Os formuladores de políticas globais continuam lutando contra a inflação dos preços dos alimentos e, embora os preços de alguns alimentos básicos tenham caído, os do açúcar, usado em bem mais da metade de todos os alimentos e bebidas embalados, continuam inflacionados.
"Embora haja muito açúcar no Brasil, ele está preso", disse o chefe de comércio físico da LDC, Luca Meierhofer, em um seminário da Organização Internacional do Açúcar (ISO).
Ele disse que, embora o mundo precise de cerca de 3,5 milhões de toneladas métricas por mês do Brasil, o país só pode exportar, no máximo, 3 milhões. Além disso, os despachos de açúcar cairão para cerca de 2 milhões de toneladas em janeiro, já que as exportações de soja terão prioridade.

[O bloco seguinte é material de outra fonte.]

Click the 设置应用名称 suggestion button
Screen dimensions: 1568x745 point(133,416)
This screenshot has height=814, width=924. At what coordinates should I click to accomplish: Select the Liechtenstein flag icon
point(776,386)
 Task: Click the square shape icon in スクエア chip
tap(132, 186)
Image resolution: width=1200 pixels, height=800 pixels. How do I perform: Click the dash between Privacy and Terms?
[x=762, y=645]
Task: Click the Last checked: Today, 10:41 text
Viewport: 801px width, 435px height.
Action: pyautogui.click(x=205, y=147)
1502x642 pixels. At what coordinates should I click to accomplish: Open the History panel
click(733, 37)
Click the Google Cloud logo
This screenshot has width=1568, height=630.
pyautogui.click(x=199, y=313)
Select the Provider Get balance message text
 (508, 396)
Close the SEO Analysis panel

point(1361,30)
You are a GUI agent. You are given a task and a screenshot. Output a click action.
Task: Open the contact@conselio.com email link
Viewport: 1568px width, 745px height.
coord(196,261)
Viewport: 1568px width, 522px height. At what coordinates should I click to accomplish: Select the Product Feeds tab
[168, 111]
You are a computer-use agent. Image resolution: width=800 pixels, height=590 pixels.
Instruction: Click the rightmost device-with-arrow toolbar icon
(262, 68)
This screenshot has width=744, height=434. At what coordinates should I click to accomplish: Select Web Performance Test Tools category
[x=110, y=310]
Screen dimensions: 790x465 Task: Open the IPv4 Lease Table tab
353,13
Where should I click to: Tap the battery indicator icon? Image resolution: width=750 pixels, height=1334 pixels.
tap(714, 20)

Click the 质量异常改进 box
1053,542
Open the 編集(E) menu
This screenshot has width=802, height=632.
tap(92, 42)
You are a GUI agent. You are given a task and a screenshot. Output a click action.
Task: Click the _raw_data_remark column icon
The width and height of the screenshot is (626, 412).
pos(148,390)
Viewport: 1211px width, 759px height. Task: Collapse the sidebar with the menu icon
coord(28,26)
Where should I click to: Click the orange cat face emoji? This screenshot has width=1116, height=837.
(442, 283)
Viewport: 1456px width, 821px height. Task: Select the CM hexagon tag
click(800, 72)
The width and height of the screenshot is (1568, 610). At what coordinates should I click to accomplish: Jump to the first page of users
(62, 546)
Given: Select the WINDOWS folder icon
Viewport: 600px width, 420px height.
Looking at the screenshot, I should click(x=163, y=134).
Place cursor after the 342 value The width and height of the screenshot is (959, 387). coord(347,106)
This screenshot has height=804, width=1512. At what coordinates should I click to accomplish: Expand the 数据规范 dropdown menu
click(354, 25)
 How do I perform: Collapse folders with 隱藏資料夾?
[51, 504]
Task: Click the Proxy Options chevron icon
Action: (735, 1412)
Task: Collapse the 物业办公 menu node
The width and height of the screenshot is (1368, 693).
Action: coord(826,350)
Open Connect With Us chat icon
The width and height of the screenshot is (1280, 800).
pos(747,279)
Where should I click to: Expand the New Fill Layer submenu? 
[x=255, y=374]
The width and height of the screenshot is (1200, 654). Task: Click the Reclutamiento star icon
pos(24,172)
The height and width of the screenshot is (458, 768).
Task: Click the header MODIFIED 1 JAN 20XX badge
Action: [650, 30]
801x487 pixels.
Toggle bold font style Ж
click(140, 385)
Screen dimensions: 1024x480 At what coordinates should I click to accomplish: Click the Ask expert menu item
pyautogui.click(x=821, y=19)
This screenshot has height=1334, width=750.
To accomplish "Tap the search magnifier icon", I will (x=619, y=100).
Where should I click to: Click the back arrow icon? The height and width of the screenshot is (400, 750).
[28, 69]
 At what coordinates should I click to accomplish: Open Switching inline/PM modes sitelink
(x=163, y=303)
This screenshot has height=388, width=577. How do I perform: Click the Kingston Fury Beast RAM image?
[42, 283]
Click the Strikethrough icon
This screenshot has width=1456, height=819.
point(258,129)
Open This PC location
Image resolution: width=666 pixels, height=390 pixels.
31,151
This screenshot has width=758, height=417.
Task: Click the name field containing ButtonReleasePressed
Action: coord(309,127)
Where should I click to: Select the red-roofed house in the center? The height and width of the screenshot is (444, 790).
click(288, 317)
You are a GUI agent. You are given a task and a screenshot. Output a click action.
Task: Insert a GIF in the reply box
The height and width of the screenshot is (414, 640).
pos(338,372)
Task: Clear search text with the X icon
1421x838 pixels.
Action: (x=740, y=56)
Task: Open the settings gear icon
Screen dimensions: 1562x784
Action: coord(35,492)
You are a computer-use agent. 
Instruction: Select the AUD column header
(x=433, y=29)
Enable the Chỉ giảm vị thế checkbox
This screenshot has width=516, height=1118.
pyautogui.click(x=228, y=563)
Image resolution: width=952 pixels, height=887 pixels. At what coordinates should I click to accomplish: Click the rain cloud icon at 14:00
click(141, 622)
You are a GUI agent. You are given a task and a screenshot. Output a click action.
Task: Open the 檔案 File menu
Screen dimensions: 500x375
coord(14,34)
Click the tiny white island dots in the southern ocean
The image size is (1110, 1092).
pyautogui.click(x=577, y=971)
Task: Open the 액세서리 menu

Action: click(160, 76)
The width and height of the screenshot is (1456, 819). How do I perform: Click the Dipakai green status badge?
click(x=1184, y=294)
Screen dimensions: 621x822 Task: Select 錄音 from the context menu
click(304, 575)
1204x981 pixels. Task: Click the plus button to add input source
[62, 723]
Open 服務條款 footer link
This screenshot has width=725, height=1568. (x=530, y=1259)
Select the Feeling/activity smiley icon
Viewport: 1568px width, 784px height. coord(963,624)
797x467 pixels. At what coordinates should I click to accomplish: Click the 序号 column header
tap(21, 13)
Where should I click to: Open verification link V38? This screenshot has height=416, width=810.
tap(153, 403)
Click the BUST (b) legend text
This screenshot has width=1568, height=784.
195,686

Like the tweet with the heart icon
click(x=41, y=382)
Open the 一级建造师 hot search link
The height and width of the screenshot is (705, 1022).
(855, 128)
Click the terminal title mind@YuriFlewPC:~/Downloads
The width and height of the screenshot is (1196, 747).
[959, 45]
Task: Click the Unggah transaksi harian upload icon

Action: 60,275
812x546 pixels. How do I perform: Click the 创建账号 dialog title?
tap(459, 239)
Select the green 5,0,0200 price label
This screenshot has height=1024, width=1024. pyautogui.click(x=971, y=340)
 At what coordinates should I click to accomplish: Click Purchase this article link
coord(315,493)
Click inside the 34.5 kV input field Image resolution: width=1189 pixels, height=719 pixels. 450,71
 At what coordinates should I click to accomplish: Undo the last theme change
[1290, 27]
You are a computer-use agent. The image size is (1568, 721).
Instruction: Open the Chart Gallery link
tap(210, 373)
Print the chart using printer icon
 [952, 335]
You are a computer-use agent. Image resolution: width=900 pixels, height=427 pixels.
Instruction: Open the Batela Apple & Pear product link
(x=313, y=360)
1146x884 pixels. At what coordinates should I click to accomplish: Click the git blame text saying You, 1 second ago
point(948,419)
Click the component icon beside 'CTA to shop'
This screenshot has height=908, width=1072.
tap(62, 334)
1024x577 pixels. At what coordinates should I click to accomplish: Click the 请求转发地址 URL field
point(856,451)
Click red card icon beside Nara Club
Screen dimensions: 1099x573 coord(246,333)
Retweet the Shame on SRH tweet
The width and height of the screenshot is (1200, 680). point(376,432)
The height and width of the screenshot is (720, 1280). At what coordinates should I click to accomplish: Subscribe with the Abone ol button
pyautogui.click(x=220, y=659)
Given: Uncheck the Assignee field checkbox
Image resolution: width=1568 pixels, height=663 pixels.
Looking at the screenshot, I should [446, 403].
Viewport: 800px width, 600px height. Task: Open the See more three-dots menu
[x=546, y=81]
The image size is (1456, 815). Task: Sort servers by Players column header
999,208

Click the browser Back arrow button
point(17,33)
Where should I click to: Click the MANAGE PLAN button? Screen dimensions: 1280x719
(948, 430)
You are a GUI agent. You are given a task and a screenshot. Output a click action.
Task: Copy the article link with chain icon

Como nenhuma outra região pode aumentar a produção ou as exportações no momento, isso deixará o mercado em um déficit comercial da commodity, mesmo que, no papel, a produção e o consumo estejam mais ou menos equilibrados.
"Precisamos que o mercado chegue a um nível em que comecemos a racionar a demanda. Em 2010, não vimos realmente nenhuma reação abaixo de 30 centavos de dólar. [Hoje], ajustado pela inflação, você pode imaginar que esse número é maior", disse Meierhofer.
O açúcar bruto de março estava sendo negociado a 27,62 centavos de dólar por libra-peso no final das negociações de terça-feira, não muito distante da máxima de 12 anos de cerca de 28 centavos atingida recentemente.